Setelah gue melepas kolornya, gue
langsung kasih ke tukang kredit pea itu. Penyerahan kolor itu pun tidak secara
langsung. Tetapi, dengan upacara-upacara aneh. Ini terpaksa gue lakukan, karena
permintaan sang penagih (tukang kredit). Ya udah deh. Mau ga mau harus gue
turutin.
Pertama gue disuruh menyiapkan
nampan buat tempat kolornya. Setelah itu, gue diminta buat jalan di tempat dan
jalan tegak maju dari kamar ke ruang tamu bagaikan pengibar bendera di Istana
Negara. Prak… prak… prak… Begitulah bunyi hentakan kaki gue saat berjalan.
“Ku serahkan kolor pusaka
pemberian Idham kepada Kisana yang Mulia.” (Teks ini permintaan tukang kredit
itu juga)
“Ku terima dengan tangan terbuka,
sebagai ganti pembayaran papan penggilesan, Idham yang dibeli 6 bulan yang
lalu.”
“Sah?” Tanya gue (soalnya kaga
ada saksinya. Jadi, gue yang bilang sah)
“SAH!!!” Jawab bersama (Gue dan
tukang kredit)
“Oke, bang. Udah impas yaa,
utangnya Idham.” Tanya gue guna meyakinkan.
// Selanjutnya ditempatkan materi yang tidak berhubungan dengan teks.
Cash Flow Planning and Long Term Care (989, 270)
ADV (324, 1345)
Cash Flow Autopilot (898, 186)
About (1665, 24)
“Iye.. iye.. utang si Idham gue
anggep impas.”
Diskusi aneh dan penuh tantangan
itu berlangsung selama tiga jam. Lalu, kemana Idham?
Hahaha, Idham gue umpetin di atas
loteng yang banyak kotoran tikusnya. :D
“Dham… Dham… lo baik-baik aja
kan?” Tanya gue sembari naik ke loteng.
“Cepetan, Tar! Gue udah mau
mampus di sini.” Idham menjawab dengan nada lemas
“Iye… iye bentar.”
Setelah itu, Idham gue turunin ke
bawah. Dan ternyata dia pingsan. Asli… gue bingung banget pas dia pingsan.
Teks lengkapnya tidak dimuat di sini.